> _Problem details_
Reproduce verbatim the lines of the data starting at the line containing "Viewport: 906px width, 425px height." and ending at the end of the data.

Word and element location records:

_ _ _ _ _ _ _

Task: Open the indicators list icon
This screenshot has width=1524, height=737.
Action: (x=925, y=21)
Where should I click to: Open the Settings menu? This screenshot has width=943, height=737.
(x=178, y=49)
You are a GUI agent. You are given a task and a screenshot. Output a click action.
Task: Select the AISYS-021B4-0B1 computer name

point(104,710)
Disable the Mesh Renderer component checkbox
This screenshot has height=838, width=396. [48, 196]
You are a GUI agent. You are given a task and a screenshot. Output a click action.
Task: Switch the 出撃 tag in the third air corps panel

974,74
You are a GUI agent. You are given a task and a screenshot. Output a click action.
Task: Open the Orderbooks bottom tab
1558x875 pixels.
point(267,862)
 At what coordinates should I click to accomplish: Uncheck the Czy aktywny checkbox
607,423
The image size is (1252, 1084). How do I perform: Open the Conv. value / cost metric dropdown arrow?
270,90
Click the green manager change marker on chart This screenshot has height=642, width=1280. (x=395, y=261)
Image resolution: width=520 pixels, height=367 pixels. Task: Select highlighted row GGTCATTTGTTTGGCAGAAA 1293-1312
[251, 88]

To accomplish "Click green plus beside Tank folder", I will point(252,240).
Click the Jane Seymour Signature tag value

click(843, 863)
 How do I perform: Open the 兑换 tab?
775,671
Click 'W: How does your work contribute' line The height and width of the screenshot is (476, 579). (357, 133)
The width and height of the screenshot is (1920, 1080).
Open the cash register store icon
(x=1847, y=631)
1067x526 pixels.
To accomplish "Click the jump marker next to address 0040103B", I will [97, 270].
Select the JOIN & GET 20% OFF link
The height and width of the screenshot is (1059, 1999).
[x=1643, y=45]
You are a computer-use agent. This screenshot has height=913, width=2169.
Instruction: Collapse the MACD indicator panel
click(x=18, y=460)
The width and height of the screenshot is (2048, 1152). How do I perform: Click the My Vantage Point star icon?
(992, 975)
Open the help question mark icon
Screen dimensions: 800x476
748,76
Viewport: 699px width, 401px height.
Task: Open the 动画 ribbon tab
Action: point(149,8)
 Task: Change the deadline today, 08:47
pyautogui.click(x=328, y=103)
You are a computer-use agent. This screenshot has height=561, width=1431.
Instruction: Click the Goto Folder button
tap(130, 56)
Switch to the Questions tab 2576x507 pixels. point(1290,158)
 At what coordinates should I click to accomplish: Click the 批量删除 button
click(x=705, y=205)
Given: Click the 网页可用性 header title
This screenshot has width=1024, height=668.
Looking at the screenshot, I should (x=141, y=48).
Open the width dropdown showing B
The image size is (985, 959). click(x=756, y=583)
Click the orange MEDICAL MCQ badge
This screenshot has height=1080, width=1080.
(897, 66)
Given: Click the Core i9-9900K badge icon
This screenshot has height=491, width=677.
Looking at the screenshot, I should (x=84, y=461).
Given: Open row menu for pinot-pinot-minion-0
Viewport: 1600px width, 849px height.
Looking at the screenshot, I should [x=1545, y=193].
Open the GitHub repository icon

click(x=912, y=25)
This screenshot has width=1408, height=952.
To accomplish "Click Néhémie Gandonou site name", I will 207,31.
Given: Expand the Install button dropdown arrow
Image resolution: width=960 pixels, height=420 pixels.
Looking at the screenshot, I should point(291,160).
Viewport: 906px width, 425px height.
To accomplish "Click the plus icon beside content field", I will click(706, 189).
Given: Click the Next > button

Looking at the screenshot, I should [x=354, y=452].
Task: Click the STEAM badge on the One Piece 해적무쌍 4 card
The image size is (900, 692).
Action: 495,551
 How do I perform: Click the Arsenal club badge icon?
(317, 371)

_ _ _ _ _ _ _

> _Output_
Viewport: 906px width, 425px height.
To accomplish "Click the plus icon beside content field", I will click(706, 189).
Given: Click the Next > button

Looking at the screenshot, I should [x=354, y=452].
Task: Click the STEAM badge on the One Piece 해적무쌍 4 card
The image size is (900, 692).
Action: 495,551
 How do I perform: Click the Arsenal club badge icon?
(317, 371)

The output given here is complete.